*Source excerpt*
--------------------

Port Huron, MI
Port Huron, MI
  next stop to theleft Lapeer, MI Blue Water
Home<Amtrak<Port Huron, MI

Port Huron is the terminus of the Blue Water train, with trains currently stopping literally on the siding where trains are serviced and spend the night, since Blue Water trains operate as pull-pull trains with a Charger locomotive on either end of the Venture trainsets. When the Blue Water arrives, as passengers are still leaving the station, cleaning crews descend on the train to service train. A sewage truck (I think its main business is emptying port-a-potties) can be seen driving up and down the passenger platform.

Amtrak service has operated to Port Huron continuously since 1974, always with just one train per day. From 1982 until April 23, 2004 this train was the International with Port Huron an intermediate stop on a daily round-trip train from Chicago to Toronto. The station platform has always been at this location (the 1976 Amtrak timetable gives “16th at GTW RR tracks” as the location) but the current small station building opened in 1979 as a prototype design to be a modular AmStation, that wasn't replicated anywhere else.

The station is a cream-colored building with a brown shingled roofline. There is a tiny canopy that covers a very small portion of the station’s main low-level platform. This platform is along one of two siding tracks that stop at bumper blocks a short way before the grade-crossing of 16 Street that provides the only access to the station. A secondary siding track has its own simple patch of concrete, accessible by one pedestrian grade-crossing from the main station. These tracks are a short way away from the CN (formerly Grand Truck Railroad) line to the St. Clair River Tunnel and Canada that begins a few blocks east of the station.

--------------------

*Records supplied*
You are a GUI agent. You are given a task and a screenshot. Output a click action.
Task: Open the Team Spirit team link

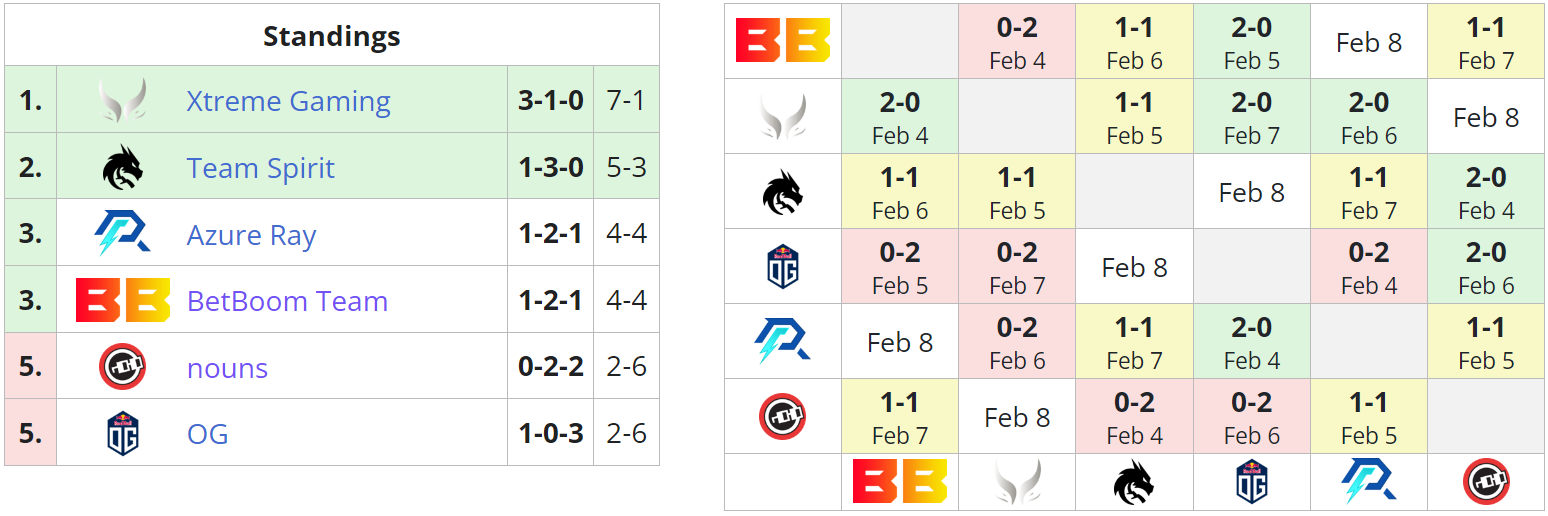260,168
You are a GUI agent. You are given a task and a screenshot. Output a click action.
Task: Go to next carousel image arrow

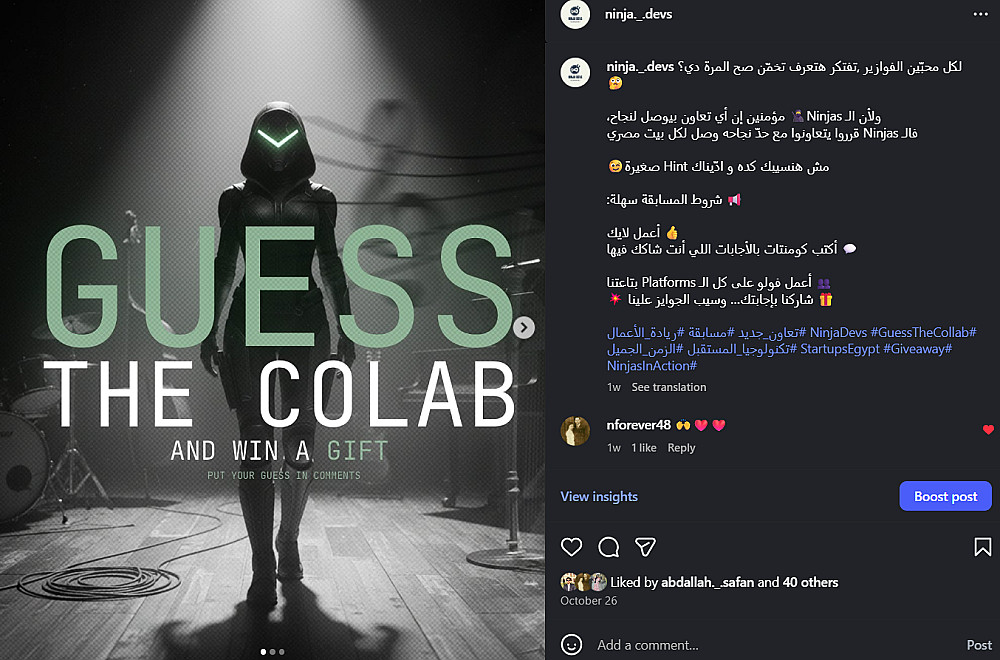click(524, 327)
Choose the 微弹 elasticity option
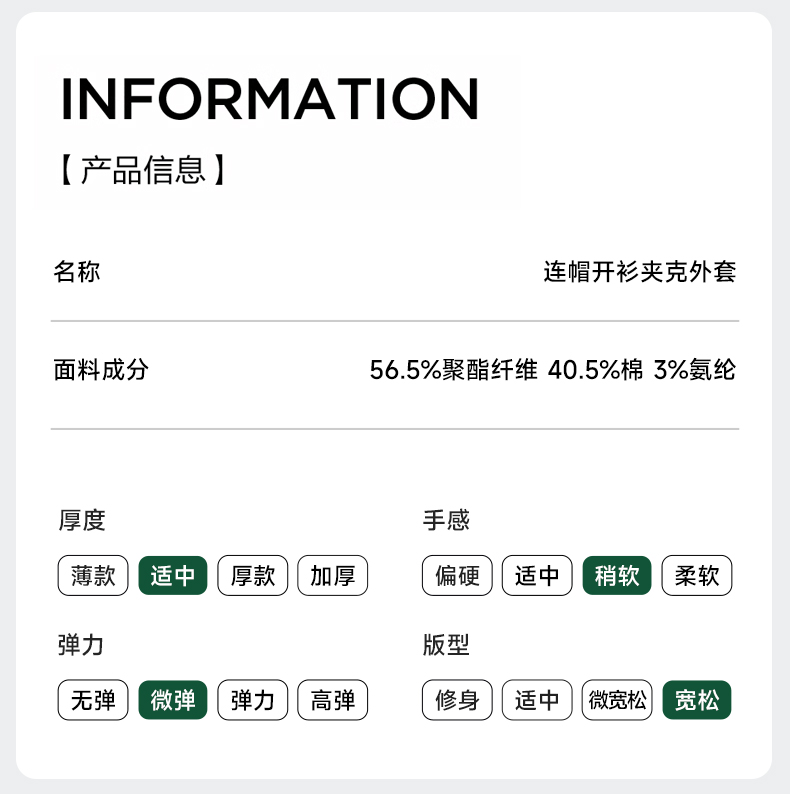The height and width of the screenshot is (794, 790). (173, 700)
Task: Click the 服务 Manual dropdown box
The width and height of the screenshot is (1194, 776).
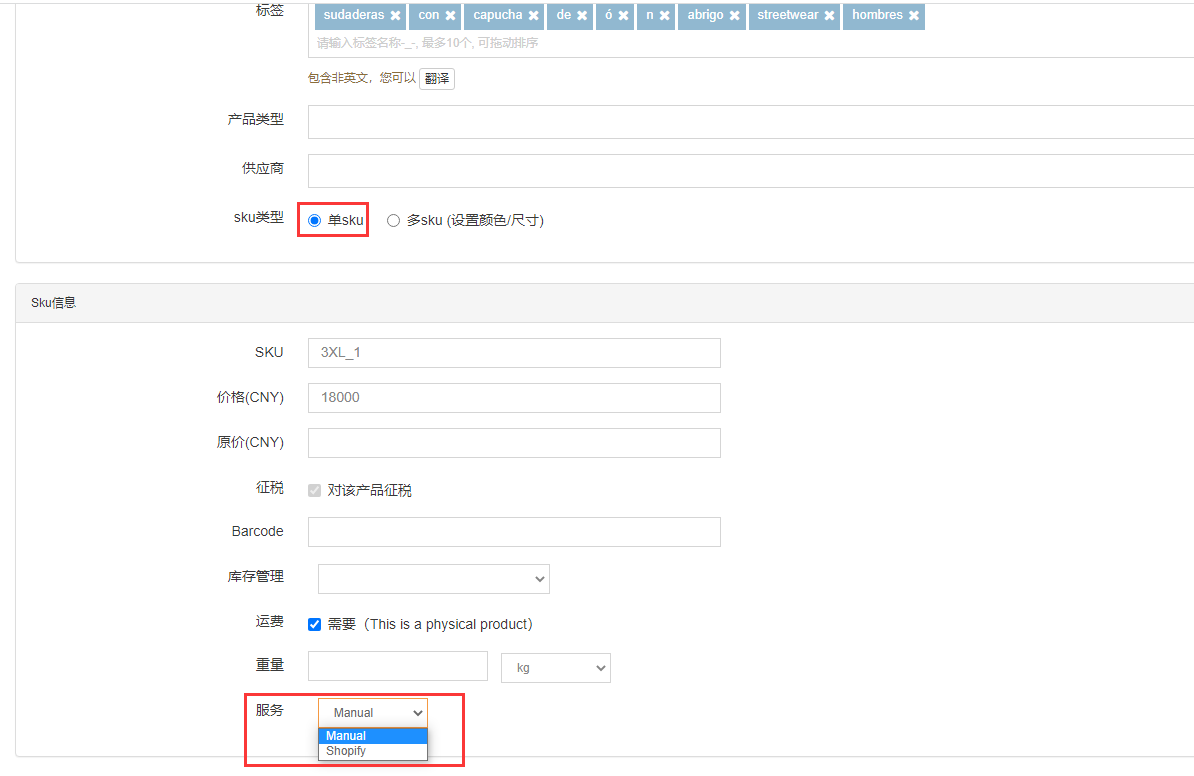Action: click(372, 713)
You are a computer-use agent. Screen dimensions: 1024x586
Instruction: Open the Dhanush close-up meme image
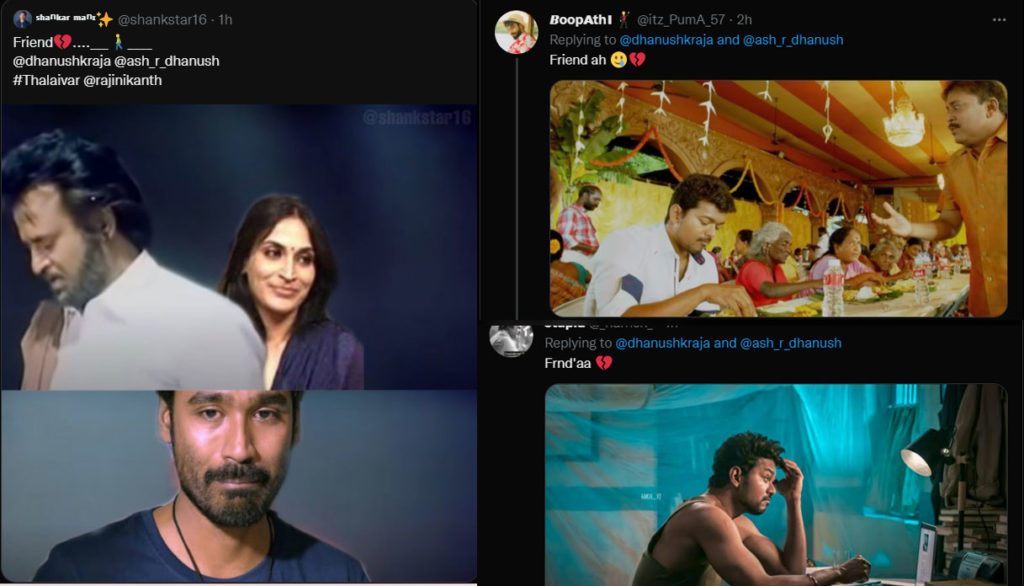(x=240, y=480)
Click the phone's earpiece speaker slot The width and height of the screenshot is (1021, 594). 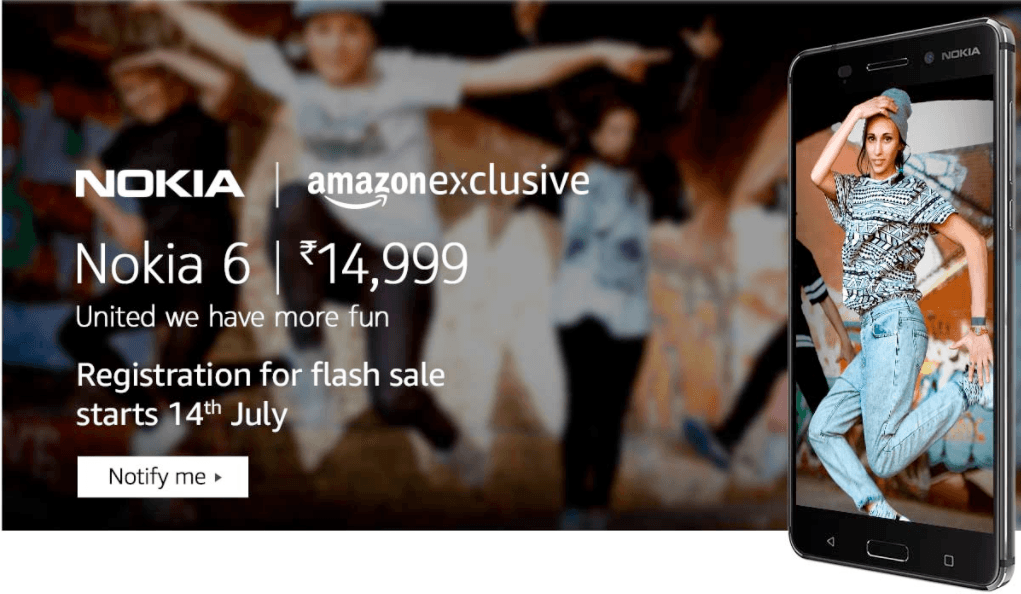click(x=886, y=64)
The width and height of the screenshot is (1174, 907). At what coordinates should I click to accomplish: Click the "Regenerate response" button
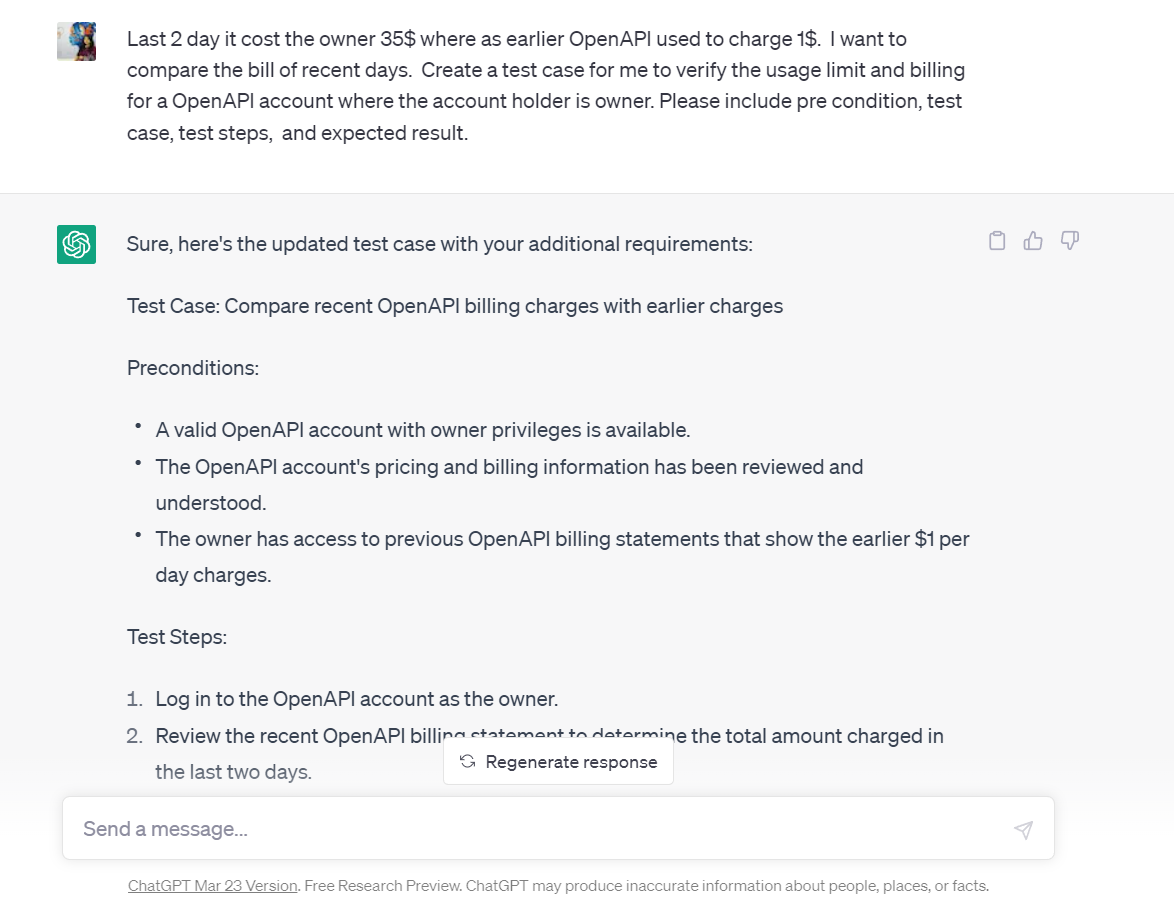pos(558,761)
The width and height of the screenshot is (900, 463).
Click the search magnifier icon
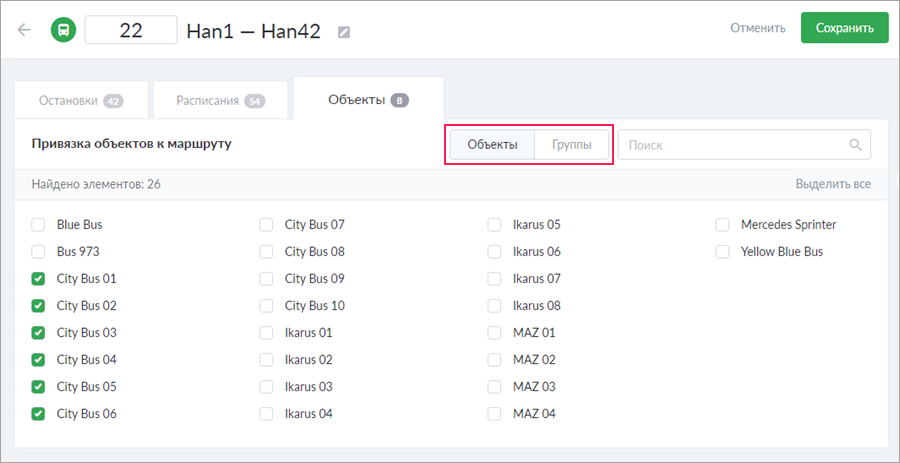coord(855,145)
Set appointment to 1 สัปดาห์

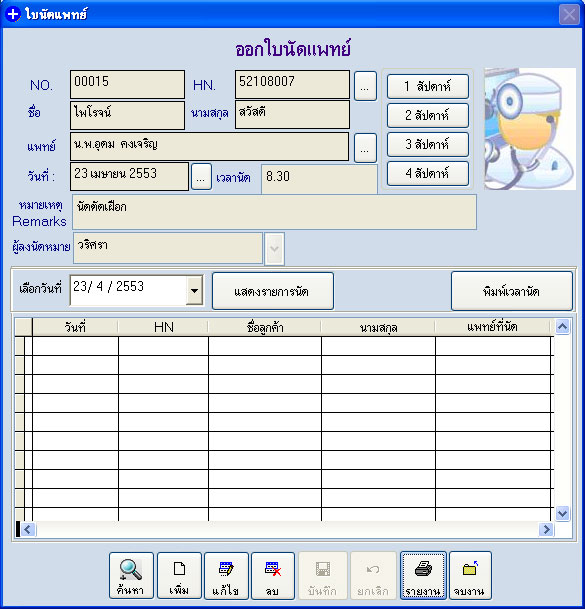tap(428, 86)
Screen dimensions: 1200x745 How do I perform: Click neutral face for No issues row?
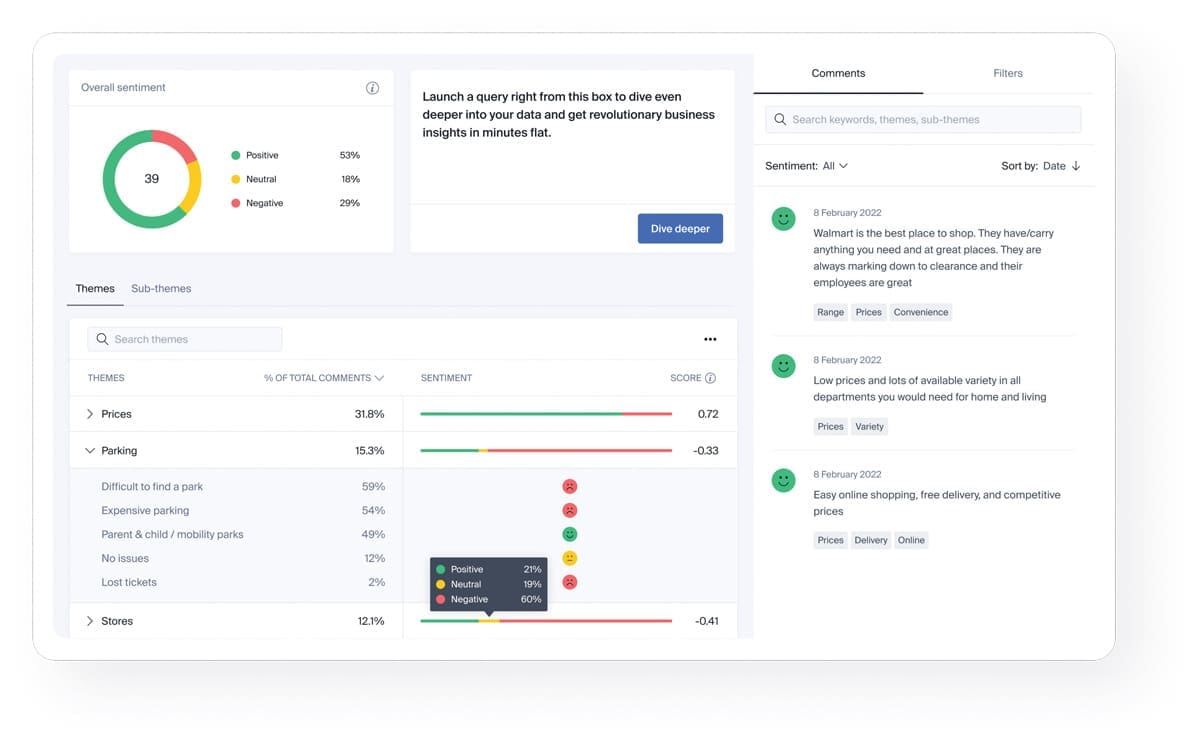tap(569, 559)
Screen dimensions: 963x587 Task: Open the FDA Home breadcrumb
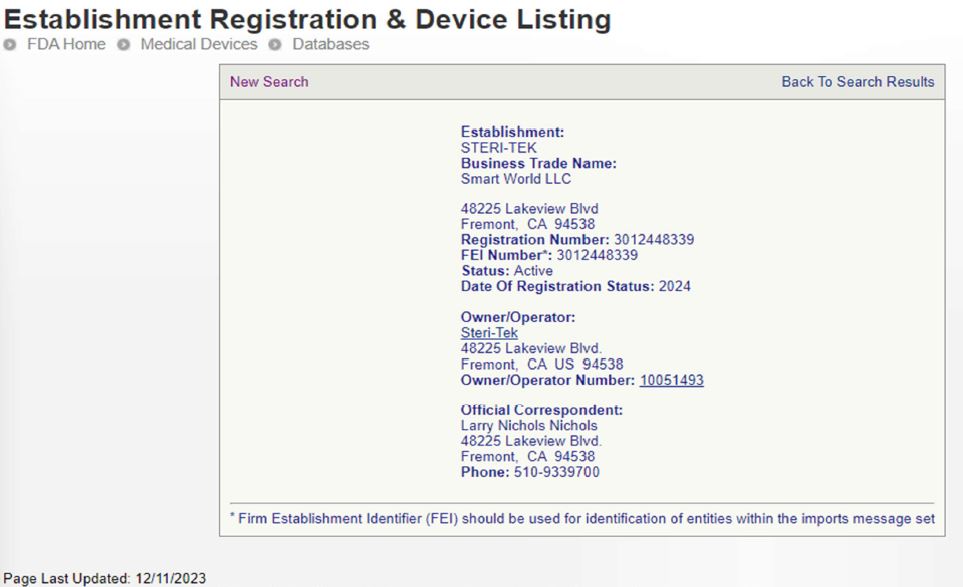[66, 45]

--------------------

*Stated task*
Reproduce the Port Huron station description word for word: start at "Port Huron is" and end with "the passenger platform.". None of the items are needed for this.

*Answer in full*
Port Huron is the terminus of the Blue Water train, with trains currently stopping literally on the siding where trains are serviced and spend the night, since Blue Water trains operate as pull-pull trains with a Charger locomotive on either end of the Venture trainsets. When the Blue Water arrives, as passengers are still leaving the station, cleaning crews descend on the train to service train. A sewage truck (I think its main business is emptying port-a-potties) can be seen driving up and down the passenger platform.